Nach Esparraguera gab es folgende Neueröffnungen: Getafe in Madrid, Alfajarín in Zaragoza, Abanto in Bilbao, Riu Clar in Tarragona, Crevillent in Alicante und zuletzt der CIM Vallés in Barcelona. In Spanien verfügen wir über 7 geöffnete Zentren. Unser Pläne enden jedoch nicht hier, sondern wir werden die Anzahl der Zentren erweitern, um unseren Kunden einen bestmöglichen Service zu bieten. Bereits begonnene bzw. geplante Projekte betreffen die Städte oder logistischen Knotenpunkte von Sevilla, Almería, Guarromán, Coslada, Ribarroja, Irún, La Jonquera, Arasur usw.
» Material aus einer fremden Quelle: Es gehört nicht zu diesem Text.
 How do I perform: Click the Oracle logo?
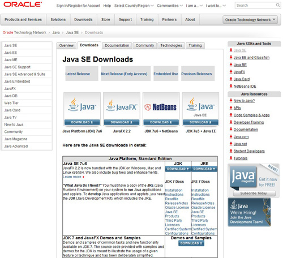[23, 5]
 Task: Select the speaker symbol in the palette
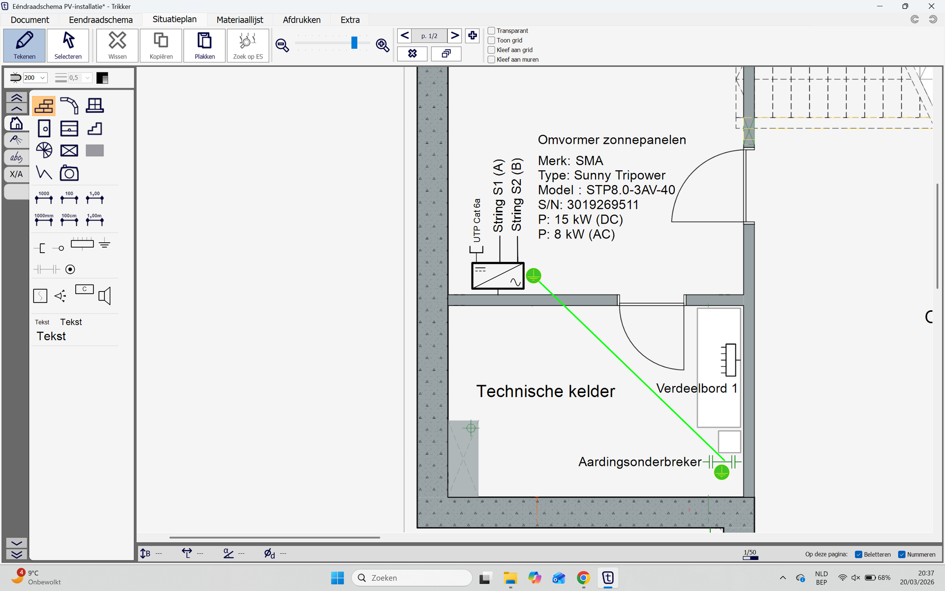(105, 296)
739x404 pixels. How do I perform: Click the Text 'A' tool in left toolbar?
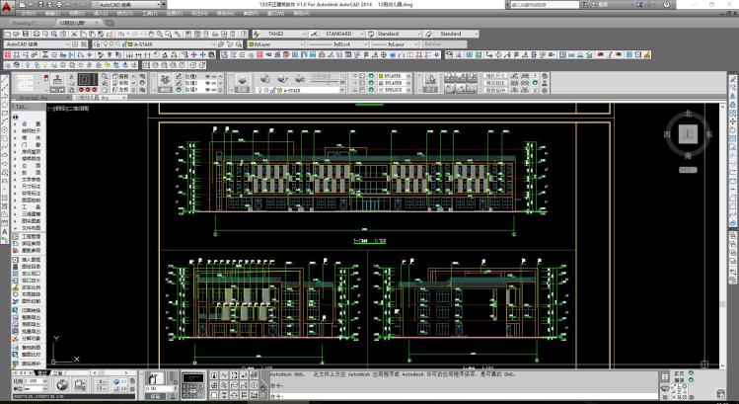5,231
Nachdem wir in Spanien überall vertreten sind, beabsichtigen wir, uns auch in den übrigen europäischen Ländern niederzulassen.

Wie oben geschildert, beabsichtigen wir durch unser schnelles, wirtschaftliches, vielseitiges und umweltfreundliches System unser Vorhaben zu verwirklichen und in Europa die Referenzadresse für Waschanlagen für Industriefahrzeuge zu werden.